I have a $2\times 2$ matrix over a finite field. I am wondering when the matrix is similar to an upper triangular matrix.
My thoughts so far: If the matrix does not have any eigenvalues, then it can't be similar with an upper triangular matrix. If it has two distinct eigenvalues, then it must be diagonalizable because it has two linearly independent eigenvectors. I can't figure out what happens when it has a repeated eigenvalue.
If the matrix $A$ has a single (repeated) eigenvalue $\lambda$, then $$ B = A - \lambda I $$ is nilpotent. If $B$ is not the zero matrix (i.e. if $A$ is not diagonal and already upper triangular), then I claim it is similar to $\left[\begin{smallmatrix}0&1\\0&0\end{smallmatrix}\right]$. Indeed, B has non-trivial kernel, so we let the first column of $P$ be a non-zero vector $v$ in that kernel.

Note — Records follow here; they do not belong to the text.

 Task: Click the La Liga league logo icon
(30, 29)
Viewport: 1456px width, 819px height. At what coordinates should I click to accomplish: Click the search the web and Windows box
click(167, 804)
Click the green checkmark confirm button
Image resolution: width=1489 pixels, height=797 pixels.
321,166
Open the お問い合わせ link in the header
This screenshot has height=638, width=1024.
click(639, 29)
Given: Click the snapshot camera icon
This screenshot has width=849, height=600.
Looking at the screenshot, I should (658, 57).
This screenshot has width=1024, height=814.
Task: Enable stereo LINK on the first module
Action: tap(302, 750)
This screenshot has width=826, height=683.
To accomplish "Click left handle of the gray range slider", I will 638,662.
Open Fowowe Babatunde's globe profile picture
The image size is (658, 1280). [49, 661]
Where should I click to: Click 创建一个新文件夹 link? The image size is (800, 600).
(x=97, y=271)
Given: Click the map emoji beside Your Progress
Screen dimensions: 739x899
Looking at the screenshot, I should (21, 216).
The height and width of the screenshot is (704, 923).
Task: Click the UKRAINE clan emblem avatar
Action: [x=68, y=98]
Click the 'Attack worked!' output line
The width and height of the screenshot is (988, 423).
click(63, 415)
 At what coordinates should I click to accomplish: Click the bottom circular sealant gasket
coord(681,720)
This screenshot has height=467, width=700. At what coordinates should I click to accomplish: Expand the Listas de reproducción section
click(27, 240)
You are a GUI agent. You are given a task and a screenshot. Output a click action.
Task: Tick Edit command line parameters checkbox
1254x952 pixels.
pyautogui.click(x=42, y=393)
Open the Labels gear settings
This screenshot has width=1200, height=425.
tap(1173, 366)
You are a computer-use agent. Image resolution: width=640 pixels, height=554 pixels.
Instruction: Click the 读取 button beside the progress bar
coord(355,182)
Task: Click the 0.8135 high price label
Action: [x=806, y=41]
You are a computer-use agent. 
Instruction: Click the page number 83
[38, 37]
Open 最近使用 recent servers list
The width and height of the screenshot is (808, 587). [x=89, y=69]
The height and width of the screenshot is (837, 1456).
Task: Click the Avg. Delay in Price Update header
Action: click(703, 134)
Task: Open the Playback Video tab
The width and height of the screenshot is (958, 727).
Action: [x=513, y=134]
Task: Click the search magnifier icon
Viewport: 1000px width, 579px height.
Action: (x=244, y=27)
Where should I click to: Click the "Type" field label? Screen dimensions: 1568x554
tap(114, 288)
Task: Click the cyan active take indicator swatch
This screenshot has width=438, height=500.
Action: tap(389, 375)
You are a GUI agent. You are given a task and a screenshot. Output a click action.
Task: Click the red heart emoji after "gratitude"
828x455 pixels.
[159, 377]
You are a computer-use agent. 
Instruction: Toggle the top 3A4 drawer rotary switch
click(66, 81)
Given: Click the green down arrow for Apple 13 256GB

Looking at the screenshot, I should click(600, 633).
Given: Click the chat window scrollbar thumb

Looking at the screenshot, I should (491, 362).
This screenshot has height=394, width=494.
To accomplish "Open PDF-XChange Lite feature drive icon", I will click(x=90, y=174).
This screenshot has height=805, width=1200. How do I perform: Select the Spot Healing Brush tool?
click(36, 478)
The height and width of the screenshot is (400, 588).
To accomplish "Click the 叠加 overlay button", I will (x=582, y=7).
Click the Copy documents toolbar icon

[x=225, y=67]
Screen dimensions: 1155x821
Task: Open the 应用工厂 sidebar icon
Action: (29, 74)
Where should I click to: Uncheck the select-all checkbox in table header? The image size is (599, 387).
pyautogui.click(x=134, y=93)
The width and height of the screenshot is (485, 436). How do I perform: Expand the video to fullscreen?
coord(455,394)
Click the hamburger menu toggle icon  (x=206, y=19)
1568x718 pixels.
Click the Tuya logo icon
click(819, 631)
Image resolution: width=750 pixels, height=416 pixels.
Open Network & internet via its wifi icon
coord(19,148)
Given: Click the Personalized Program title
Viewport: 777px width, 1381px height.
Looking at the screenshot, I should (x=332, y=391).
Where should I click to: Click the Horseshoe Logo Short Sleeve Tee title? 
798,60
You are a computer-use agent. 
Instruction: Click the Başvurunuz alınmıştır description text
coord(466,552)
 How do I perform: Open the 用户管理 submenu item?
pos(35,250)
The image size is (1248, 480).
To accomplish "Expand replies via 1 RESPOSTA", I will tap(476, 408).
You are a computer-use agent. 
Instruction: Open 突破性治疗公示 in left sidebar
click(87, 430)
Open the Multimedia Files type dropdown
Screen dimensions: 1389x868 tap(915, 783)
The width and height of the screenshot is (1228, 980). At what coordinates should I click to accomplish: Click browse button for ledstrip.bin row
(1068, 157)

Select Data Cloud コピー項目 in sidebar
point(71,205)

We let the second column of $P$ be a vector $w$ such that $Bw = v$. Such a $w$ exists because the kernel of $B$ is equal to the image of $B$ (as $B$ is nilpotent but not $0$).
Then we have $P^{-1}BP = \left[\begin{smallmatrix}0&1\\0&0\end{smallmatrix}\right]$, so $P^{-1}AP= \left[\begin{smallmatrix}\lambda&1\\ 0&\lambda\end{smallmatrix}\right]$ and we are done.